Mais où sont les roses d'antan.]

[Note 58: L'origine du dicton: _Il crie comme l'anguille de Melun, avant qu'on ne l'écorche_, n'est pas bien certaine; seulement, l'on n'en est plus à croire qu'il s'agit d'un nommé Languille, natif de Melun, etc. Je vous fais grâce de l'histoire. Ce qu'il y a de plus probable, c'est qu'il ne faut voir là qu'une allusion au _cri_ des marchandes de poissons, vendant toutes fraîches, avant de les écorcher, les anguilles si renommées de Melun. _Anguille de Melun, avant qu'on ne l'écorche!_ crioient-elles de leur plus forte voix; et il n'en fallut pas davantage pour que le peuple imaginât son dicton. Le _cri_ dont je viens de parler se retrouve presque textuellement dans: _le Coq à l'asne et chanson sur ce qui s'est passé en France puis la mort de Henry de Valois_, _etc._, 1590, in-8:

.... On oit crier Les _anguilles de Melun_, Suivant le dire commun, _Sans qu'on parle d'escorchier_.]

[Note 59: C'est Roger Bontemps, vieux type de joyeuseté qui existoit bien avant l'époque où l'on a cru le retrouver personnifié dans la personne de Roger de Collerye. Il figuroit dans les farces et moralités avec un costume particulier, comme on en a la preuve par la _Moralité de l'homme pécheur_, où il est dit que _Franc-Arbitre_ paroît habillé en Roger Bontemps. (_Hist. du Théâtre françois_, par les frères Parfait, t. 3, p. 89.) Cet habit sans doute étoit _rouge_, la couleur joyeuse par excellence, et c'est de là qu'étoit venu probablement, aussi bien que de la figure rubiconde du personnage, le surnom de _Rouge_, bientôt devenu _Rouger_ ou _Roger_, qu'on avoit donné à Bontemps. C'est l'avis de Pasquier (_Recherches de la France_, liv. 8, ch. 62), et celui aussi d'Henri Estienne, qui dit dans ses _Deux dialogues du nouveau langage françois italianizé_, _etc._ (_Dialogue_ 2e, p. 599): «Nous appelons volontiers un pourceau, ou un gros pourceau, un gros homme qui est de la confrairie de saint Pansard et de l'abbaye de _Roger Bon Temps_ ou Rouge Bontemps, comme aucuns estiment qu'il faut dire.» Voy. sur ce type une curieuse note de M. de Montaiglon, _Anciennes poésies_, t. 4, p. 122.]

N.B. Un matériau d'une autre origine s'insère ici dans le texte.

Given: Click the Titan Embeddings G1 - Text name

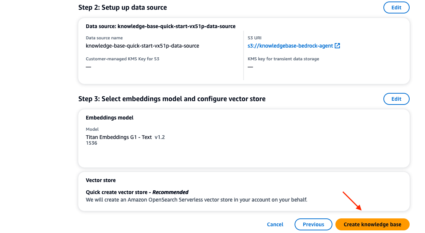Looking at the screenshot, I should 119,137.
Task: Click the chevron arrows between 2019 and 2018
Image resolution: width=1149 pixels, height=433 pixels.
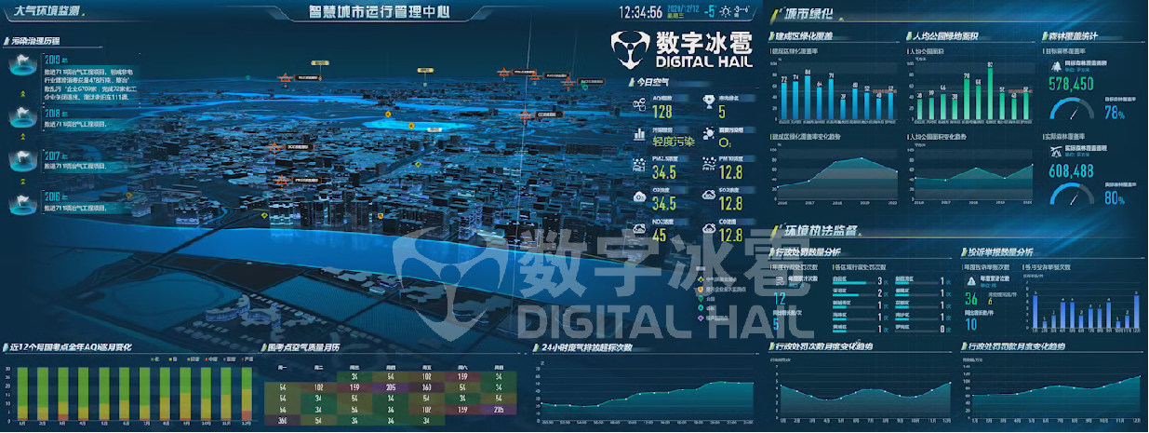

[Note 60: C'est une vieille plaisanterie d'où pourroit bien être restée l'expression: avoir un _chat_ dans la gorge.]

[Note 61: C'est-à-dire l'année des grands pains.]

[Note 62: Vente faite par force, _sub hasta_, comme les exécutions militaires.]

[Note 63: Petit sac de toile goudronnée rempli de bonne poudre qui servoit d'amorce pour les mines.]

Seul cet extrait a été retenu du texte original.